Task inputs -

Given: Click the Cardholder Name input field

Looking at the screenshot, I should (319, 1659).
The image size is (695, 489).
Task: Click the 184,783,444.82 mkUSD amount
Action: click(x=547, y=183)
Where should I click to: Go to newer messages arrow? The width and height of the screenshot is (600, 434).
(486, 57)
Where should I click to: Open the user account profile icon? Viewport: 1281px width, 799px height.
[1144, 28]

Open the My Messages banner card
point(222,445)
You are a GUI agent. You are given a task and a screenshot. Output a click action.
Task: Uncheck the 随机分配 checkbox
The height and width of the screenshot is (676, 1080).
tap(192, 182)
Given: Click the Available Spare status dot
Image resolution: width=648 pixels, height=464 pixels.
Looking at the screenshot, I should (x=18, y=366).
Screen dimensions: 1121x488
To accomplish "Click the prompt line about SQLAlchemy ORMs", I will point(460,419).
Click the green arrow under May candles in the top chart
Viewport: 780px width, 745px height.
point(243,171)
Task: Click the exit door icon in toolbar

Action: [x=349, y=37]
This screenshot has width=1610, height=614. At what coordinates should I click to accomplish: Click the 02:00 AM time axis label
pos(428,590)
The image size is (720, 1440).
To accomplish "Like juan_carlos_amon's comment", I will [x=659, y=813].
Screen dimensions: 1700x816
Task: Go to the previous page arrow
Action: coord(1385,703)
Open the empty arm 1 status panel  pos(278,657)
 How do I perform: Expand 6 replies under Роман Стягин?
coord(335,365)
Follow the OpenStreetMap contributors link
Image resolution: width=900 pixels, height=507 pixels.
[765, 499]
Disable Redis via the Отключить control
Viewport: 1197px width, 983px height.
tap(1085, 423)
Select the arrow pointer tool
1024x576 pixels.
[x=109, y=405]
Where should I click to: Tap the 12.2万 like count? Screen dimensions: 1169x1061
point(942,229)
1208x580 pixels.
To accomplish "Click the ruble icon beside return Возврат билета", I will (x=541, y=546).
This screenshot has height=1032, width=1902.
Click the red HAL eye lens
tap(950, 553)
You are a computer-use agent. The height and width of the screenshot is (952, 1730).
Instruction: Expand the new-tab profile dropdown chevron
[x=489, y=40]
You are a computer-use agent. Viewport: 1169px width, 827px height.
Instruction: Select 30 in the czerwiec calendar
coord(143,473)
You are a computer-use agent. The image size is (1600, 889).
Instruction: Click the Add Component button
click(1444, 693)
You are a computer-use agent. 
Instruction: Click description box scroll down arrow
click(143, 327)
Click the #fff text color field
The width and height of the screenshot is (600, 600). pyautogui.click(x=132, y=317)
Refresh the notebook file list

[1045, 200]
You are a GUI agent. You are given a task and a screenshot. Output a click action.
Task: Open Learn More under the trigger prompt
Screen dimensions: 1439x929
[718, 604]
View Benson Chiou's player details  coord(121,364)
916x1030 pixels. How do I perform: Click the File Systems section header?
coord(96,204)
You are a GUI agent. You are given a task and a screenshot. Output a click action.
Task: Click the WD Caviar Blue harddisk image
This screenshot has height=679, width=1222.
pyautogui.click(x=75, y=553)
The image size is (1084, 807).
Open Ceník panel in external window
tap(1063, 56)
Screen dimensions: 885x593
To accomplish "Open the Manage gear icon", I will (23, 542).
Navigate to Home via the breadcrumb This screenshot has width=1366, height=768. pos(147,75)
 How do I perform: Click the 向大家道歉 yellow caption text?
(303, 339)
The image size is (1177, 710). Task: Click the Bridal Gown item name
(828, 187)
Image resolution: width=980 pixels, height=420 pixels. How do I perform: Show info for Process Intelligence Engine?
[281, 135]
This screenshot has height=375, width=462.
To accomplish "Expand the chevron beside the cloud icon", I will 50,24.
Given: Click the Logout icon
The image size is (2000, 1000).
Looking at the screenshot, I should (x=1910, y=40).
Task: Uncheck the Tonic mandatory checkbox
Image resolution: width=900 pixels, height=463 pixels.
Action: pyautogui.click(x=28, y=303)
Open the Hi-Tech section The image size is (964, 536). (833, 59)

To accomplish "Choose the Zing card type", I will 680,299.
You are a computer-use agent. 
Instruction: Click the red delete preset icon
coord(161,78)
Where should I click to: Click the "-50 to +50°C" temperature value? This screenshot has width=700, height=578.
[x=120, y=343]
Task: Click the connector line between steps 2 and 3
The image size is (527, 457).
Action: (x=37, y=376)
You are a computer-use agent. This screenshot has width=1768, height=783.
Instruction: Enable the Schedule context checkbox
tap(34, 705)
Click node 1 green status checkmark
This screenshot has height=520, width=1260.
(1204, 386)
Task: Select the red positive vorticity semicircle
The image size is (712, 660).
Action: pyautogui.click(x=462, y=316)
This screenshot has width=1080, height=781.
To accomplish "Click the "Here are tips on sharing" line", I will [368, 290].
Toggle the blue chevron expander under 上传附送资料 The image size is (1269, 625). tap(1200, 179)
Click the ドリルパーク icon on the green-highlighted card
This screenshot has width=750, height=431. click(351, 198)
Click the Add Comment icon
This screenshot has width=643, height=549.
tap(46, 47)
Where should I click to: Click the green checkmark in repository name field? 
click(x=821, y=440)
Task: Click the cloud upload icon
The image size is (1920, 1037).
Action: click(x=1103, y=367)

Task details -
Retype the listing. Match it exactly.

Result of this exercise -
Given: Click the Cardholder Name input field

Looking at the screenshot, I should (319, 1659).
The image size is (695, 489).
Task: Click the 184,783,444.82 mkUSD amount
Action: click(x=547, y=183)
Where should I click to: Go to newer messages arrow? The width and height of the screenshot is (600, 434).
(486, 57)
Where should I click to: Open the user account profile icon? Viewport: 1281px width, 799px height.
[1144, 28]

Open the My Messages banner card
point(222,445)
You are a GUI agent. You are given a task and a screenshot. Output a click action.
Task: Uncheck the 随机分配 checkbox
The height and width of the screenshot is (676, 1080).
tap(192, 182)
Given: Click the Available Spare status dot
Image resolution: width=648 pixels, height=464 pixels.
Looking at the screenshot, I should (x=18, y=366).
Screen dimensions: 1121x488
To accomplish "Click the prompt line about SQLAlchemy ORMs", I will point(460,419).
Click the green arrow under May candles in the top chart
Viewport: 780px width, 745px height.
point(243,171)
Task: Click the exit door icon in toolbar

Action: [x=349, y=37]
This screenshot has width=1610, height=614. At what coordinates should I click to accomplish: Click the 02:00 AM time axis label
pos(428,590)
The image size is (720, 1440).
To accomplish "Like juan_carlos_amon's comment", I will [x=659, y=813].
Screen dimensions: 1700x816
Task: Go to the previous page arrow
Action: coord(1385,703)
Open the empty arm 1 status panel  pos(278,657)
 How do I perform: Expand 6 replies under Роман Стягин?
coord(335,365)
Follow the OpenStreetMap contributors link
Image resolution: width=900 pixels, height=507 pixels.
[765, 499]
Disable Redis via the Отключить control
Viewport: 1197px width, 983px height.
tap(1085, 423)
Select the arrow pointer tool
1024x576 pixels.
[x=109, y=405]
Where should I click to: Tap the 12.2万 like count? Screen dimensions: 1169x1061
point(942,229)
1208x580 pixels.
To accomplish "Click the ruble icon beside return Возврат билета", I will (x=541, y=546).
This screenshot has height=1032, width=1902.
Click the red HAL eye lens
tap(950, 553)
You are a computer-use agent. The height and width of the screenshot is (952, 1730).
Instruction: Expand the new-tab profile dropdown chevron
[x=489, y=40]
You are a computer-use agent. Viewport: 1169px width, 827px height.
Instruction: Select 30 in the czerwiec calendar
coord(143,473)
You are a computer-use agent. The image size is (1600, 889).
Instruction: Click the Add Component button
click(1444, 693)
You are a computer-use agent. 
Instruction: Click description box scroll down arrow
click(143, 327)
Click the #fff text color field
The width and height of the screenshot is (600, 600). pyautogui.click(x=132, y=317)
Refresh the notebook file list

[1045, 200]
You are a GUI agent. You are given a task and a screenshot. Output a click action.
Task: Open Learn More under the trigger prompt
Screen dimensions: 1439x929
[718, 604]
View Benson Chiou's player details  coord(121,364)
916x1030 pixels. How do I perform: Click the File Systems section header?
coord(96,204)
You are a GUI agent. You are given a task and a screenshot. Output a click action.
Task: Click the WD Caviar Blue harddisk image
This screenshot has height=679, width=1222.
pyautogui.click(x=75, y=553)
The image size is (1084, 807).
Open Ceník panel in external window
tap(1063, 56)
Screen dimensions: 885x593
To accomplish "Open the Manage gear icon", I will (23, 542).
Navigate to Home via the breadcrumb This screenshot has width=1366, height=768. pos(147,75)
 How do I perform: Click the 向大家道歉 yellow caption text?
(303, 339)
The image size is (1177, 710). Task: Click the Bridal Gown item name
(828, 187)
Image resolution: width=980 pixels, height=420 pixels. How do I perform: Show info for Process Intelligence Engine?
[281, 135]
This screenshot has height=375, width=462.
To accomplish "Expand the chevron beside the cloud icon", I will 50,24.
Given: Click the Logout icon
The image size is (2000, 1000).
Looking at the screenshot, I should (x=1910, y=40).
Task: Uncheck the Tonic mandatory checkbox
Image resolution: width=900 pixels, height=463 pixels.
Action: pyautogui.click(x=28, y=303)
Open the Hi-Tech section The image size is (964, 536). (833, 59)

To accomplish "Choose the Zing card type", I will 680,299.
You are a computer-use agent. 
Instruction: Click the red delete preset icon
coord(161,78)
Where should I click to: Click the "-50 to +50°C" temperature value? This screenshot has width=700, height=578.
[x=120, y=343]
Task: Click the connector line between steps 2 and 3
The image size is (527, 457).
Action: (x=37, y=376)
You are a computer-use agent. This screenshot has width=1768, height=783.
Instruction: Enable the Schedule context checkbox
tap(34, 705)
Click node 1 green status checkmark
This screenshot has height=520, width=1260.
(1204, 386)
Task: Select the red positive vorticity semicircle
The image size is (712, 660).
Action: pyautogui.click(x=462, y=316)
This screenshot has width=1080, height=781.
To accomplish "Click the "Here are tips on sharing" line", I will [368, 290].
Toggle the blue chevron expander under 上传附送资料 The image size is (1269, 625). tap(1200, 179)
Click the ドリルパーク icon on the green-highlighted card
This screenshot has width=750, height=431. click(351, 198)
Click the Add Comment icon
This screenshot has width=643, height=549.
tap(46, 47)
Where should I click to: Click the green checkmark in repository name field? 
click(x=821, y=440)
Task: Click the cloud upload icon
The image size is (1920, 1037).
Action: click(x=1103, y=367)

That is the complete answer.